**WORK ORDER**
Could you find each line of the data below that contains the word "computer" and copy those lines?

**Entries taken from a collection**
=== Section Start ===
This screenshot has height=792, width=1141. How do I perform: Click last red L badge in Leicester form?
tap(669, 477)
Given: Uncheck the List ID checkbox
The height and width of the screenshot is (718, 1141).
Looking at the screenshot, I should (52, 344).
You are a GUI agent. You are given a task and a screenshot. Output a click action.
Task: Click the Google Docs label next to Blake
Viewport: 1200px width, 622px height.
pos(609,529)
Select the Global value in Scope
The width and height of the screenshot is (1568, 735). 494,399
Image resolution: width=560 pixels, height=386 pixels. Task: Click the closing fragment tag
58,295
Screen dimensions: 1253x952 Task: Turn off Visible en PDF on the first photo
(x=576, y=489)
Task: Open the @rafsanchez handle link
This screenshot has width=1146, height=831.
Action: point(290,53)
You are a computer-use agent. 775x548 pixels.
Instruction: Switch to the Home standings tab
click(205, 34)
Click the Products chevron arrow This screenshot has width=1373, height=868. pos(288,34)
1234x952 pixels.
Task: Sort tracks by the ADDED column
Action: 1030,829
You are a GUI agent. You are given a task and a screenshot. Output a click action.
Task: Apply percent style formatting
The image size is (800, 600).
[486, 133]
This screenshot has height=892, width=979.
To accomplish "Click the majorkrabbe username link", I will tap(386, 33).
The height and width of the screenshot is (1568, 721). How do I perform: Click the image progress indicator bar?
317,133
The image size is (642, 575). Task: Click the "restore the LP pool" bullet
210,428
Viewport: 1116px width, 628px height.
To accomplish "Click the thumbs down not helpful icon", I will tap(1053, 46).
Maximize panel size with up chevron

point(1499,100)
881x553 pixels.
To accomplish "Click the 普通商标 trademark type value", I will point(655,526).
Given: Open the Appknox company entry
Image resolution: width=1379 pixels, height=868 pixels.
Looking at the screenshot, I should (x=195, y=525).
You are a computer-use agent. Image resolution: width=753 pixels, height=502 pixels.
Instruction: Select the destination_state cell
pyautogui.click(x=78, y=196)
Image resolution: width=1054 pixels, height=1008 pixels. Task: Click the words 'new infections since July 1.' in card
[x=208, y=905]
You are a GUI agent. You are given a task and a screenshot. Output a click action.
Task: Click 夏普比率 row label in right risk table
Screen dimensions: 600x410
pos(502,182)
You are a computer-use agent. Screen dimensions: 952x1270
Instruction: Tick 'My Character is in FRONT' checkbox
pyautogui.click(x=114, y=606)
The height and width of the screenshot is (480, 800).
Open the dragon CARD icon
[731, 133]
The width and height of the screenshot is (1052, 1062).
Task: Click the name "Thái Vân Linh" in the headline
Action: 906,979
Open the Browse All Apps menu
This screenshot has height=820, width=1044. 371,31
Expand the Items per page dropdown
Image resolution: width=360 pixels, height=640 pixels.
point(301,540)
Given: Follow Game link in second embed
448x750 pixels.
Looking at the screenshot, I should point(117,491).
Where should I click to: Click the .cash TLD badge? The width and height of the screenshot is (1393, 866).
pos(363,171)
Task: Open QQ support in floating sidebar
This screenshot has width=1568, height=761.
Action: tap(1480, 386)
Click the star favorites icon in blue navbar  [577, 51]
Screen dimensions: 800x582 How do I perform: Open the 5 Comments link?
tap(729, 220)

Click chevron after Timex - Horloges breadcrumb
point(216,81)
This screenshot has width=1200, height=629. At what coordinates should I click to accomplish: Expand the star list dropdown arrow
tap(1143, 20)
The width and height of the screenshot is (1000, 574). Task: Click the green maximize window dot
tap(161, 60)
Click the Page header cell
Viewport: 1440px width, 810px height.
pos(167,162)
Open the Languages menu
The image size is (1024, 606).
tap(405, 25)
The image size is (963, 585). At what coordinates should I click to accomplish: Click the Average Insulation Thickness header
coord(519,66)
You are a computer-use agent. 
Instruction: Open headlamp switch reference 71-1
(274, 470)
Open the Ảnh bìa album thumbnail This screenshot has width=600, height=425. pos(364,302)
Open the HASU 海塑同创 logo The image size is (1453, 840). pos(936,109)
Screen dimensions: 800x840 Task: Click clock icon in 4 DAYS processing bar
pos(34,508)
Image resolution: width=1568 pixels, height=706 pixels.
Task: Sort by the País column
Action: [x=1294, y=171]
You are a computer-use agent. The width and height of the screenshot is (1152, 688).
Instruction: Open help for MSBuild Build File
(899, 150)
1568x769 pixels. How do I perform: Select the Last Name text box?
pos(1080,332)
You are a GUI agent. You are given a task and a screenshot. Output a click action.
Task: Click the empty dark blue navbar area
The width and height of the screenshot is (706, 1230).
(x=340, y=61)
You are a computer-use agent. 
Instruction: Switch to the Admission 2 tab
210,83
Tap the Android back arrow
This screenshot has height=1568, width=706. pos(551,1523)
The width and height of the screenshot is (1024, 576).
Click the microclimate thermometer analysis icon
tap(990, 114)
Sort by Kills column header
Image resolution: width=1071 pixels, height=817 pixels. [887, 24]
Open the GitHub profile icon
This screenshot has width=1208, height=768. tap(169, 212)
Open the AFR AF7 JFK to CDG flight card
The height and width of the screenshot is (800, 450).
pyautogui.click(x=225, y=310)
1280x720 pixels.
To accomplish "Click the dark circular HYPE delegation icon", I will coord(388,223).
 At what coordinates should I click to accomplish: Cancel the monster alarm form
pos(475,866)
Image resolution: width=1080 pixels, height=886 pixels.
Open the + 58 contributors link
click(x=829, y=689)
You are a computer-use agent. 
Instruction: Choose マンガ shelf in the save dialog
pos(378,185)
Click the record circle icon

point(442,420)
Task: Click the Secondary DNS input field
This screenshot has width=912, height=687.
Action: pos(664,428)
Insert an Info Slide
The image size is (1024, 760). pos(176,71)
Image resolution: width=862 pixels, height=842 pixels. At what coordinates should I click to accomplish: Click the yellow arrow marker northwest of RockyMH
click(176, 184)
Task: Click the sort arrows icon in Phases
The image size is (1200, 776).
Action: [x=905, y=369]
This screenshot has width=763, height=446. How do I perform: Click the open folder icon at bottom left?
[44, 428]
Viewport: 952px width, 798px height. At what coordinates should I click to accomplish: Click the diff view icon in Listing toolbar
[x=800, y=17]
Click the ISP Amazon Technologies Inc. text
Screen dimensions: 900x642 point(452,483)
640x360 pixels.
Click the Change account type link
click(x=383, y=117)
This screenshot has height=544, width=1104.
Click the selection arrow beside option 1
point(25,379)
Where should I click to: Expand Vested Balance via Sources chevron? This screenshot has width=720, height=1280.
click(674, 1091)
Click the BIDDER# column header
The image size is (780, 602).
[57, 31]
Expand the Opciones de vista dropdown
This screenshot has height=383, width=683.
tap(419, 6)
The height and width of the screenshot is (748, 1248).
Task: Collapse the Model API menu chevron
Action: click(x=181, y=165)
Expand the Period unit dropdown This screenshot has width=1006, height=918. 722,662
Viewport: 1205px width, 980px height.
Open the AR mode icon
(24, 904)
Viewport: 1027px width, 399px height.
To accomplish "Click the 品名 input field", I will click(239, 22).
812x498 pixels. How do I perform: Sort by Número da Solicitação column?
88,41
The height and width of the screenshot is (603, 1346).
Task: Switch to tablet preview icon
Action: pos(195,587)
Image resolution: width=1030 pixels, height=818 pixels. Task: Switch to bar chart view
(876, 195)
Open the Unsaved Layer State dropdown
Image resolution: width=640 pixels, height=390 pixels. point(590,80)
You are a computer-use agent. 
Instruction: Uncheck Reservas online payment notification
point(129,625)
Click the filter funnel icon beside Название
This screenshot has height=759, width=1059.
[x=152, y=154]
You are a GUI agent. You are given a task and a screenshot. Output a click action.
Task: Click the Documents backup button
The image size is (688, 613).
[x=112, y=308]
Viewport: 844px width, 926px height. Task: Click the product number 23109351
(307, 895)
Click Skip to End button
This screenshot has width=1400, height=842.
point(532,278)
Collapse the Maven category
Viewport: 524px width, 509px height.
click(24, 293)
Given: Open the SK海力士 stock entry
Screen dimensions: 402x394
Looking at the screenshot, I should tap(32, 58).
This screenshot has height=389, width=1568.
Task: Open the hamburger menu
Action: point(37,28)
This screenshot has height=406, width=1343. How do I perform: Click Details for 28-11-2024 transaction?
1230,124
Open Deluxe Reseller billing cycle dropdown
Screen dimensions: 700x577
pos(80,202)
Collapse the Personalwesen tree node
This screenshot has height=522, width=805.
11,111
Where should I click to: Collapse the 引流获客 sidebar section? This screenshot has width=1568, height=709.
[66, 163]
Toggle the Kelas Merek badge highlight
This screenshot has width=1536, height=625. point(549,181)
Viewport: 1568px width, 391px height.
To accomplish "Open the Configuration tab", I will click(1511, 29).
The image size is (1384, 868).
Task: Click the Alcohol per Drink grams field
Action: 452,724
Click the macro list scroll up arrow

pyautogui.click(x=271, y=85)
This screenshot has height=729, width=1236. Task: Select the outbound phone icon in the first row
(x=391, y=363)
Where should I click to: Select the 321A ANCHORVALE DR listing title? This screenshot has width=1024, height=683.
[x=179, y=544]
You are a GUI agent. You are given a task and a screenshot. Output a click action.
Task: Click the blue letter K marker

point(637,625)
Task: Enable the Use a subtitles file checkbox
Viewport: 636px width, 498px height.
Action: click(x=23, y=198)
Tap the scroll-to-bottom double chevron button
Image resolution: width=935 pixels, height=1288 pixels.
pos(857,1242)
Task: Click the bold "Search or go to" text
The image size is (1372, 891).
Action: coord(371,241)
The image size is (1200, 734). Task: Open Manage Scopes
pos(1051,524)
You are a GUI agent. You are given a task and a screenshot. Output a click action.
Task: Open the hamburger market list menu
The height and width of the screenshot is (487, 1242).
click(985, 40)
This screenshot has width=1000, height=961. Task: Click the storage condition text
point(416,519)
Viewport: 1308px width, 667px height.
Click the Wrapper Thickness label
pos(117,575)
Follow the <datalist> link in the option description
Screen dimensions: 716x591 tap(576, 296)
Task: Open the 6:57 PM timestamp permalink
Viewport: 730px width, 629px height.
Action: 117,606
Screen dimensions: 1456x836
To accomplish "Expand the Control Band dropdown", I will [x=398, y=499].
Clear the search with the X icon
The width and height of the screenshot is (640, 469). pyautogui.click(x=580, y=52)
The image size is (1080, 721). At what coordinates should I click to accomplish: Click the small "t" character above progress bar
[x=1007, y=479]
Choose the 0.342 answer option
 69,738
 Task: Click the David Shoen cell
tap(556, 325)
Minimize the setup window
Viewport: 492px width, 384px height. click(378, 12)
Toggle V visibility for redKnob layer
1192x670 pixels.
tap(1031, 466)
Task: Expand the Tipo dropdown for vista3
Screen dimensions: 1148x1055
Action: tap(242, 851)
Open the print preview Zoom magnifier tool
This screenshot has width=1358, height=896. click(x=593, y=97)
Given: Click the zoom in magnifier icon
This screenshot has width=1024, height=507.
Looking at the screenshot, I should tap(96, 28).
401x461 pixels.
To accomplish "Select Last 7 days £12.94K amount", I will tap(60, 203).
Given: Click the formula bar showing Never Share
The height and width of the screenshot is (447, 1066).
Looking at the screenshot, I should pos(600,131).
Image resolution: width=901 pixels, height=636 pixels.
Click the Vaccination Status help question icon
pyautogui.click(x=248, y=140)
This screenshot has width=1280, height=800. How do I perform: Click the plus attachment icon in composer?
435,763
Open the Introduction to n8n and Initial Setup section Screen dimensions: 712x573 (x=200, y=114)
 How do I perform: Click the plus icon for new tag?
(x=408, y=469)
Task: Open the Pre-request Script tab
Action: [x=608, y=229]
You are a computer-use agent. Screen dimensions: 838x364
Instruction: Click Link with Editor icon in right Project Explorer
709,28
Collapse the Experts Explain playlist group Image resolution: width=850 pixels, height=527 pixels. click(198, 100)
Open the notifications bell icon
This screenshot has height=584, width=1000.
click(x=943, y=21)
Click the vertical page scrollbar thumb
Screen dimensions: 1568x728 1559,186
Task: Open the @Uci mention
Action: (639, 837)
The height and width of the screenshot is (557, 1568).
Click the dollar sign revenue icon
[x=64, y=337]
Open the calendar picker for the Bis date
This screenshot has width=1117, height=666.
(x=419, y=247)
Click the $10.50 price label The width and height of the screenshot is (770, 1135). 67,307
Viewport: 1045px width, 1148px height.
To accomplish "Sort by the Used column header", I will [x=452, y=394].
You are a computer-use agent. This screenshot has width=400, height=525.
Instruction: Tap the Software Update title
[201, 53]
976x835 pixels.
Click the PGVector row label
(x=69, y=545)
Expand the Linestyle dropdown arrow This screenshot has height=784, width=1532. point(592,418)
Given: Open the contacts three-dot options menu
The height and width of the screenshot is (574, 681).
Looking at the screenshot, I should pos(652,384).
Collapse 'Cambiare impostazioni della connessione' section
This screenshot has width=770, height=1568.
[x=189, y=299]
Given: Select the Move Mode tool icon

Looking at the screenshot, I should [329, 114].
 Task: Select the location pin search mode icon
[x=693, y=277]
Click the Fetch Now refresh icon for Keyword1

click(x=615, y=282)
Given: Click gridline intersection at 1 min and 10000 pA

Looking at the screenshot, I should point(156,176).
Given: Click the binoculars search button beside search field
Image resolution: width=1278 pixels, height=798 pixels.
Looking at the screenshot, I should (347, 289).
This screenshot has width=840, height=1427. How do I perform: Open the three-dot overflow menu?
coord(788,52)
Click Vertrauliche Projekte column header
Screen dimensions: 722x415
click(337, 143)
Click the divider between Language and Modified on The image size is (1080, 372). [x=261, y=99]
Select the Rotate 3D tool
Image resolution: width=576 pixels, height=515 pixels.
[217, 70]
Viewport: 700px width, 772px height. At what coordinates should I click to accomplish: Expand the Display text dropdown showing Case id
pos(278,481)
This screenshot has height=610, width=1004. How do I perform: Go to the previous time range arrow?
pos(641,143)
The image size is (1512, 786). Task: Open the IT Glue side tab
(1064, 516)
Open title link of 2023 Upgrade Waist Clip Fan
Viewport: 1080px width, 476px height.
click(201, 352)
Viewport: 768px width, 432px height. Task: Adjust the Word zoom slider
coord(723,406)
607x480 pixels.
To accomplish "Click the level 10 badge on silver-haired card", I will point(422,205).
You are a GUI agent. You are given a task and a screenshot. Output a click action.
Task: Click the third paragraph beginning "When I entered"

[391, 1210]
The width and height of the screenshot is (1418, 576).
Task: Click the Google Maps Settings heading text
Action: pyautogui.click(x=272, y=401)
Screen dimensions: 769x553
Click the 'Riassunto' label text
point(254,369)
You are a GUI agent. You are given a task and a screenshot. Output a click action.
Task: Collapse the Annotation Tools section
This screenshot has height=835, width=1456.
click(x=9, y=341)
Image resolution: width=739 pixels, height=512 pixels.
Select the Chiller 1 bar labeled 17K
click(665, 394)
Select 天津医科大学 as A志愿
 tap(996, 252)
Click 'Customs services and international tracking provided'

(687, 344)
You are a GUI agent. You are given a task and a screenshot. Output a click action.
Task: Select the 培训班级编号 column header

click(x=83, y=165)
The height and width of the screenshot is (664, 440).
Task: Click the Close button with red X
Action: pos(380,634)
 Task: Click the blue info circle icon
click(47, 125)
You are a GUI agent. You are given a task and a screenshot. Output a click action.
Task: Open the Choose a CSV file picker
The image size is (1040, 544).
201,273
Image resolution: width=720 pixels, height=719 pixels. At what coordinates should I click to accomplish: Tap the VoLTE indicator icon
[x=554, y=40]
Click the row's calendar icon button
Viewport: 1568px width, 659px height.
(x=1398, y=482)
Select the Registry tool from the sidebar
=== Section End ===
**THE ANSWER**
You are a computer-use agent. 775x548 pixels.
You are a computer-use agent. Image resolution: width=753 pixels, height=502 pixels.
You are a computer-use agent. Screen dimensions: 952x1270
You are a computer-use agent. 
You are a computer-use agent. The width and height of the screenshot is (1152, 688).
You are a computer-use agent. 
You are a computer-use agent. 
You are a computer-use agent. 
You are a computer-use agent. Screen dimensions: 838x364
You are a computer-use agent. This screenshot has width=400, height=525.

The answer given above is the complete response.